To circle back, the condition of love is simply that we recognize the person we know--that that "self"--the way that they think and behave--is recognizable to us. If you fell in love with a good, kind person, then in order for that love to endure, that good, kind person has to remain in there somewhere for you to recognize. If a person changes sufficiently by, say, becoming a murderous psychopath, then they're not the same person anymore. The person you love isn't there. I'm not suggesting for a second that we set conditions for love such as expecting perfection. People can change and people can make mistakes without losing our love. The only condition for love is that the person we love still exists neurologically. Of course, if a person's brain is damaged, it's possible to grow to love the new person altogether as well, but it's also reasonable to not love them anymore, as the person you loved no longer exists.

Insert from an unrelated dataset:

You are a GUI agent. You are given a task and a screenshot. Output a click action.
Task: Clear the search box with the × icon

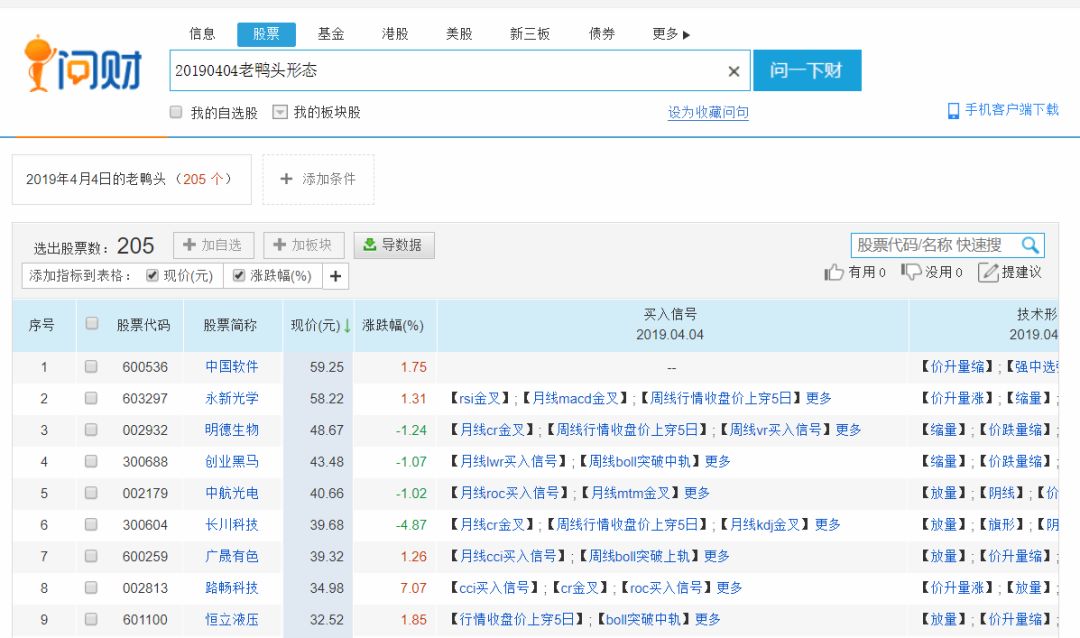click(x=733, y=70)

I would also argue that clinging to the sentiment that "nothing could change the way you feel about someone", is morally suspect. If absolutely nothing could change the way you feel, then it seems to me that that would be tantamount to saying that there is no crime and no action so evil as to make you care. They could murder innocents and it wouldn't change how you feel about them. They could burn down a children's hospital and it wouldn't change how you feel. I know that this isn't typically what people are thinking when they say that nothing could make them stop loving someone; it's just a nice thing to say, but I've always tended to be a bit of a contrarian, arguing for interesting philosophical positions. We should all carry with us a sense of good and decency, of love and kindness, and a commitment to those values that supercedes love for any one person. If a loved one were to change drastically enough as to abandon values of good and decency, then we should have the courage to stand our moral ground, to care enough to stop loving them, if need be. Better still would be if we could change them back, but that may not always be possible.
My love for someone would never be unconditional, and I would never pretend that it is. The only condition would be that they are the same good and kind person I've always known them to be, and that they continue to care for me.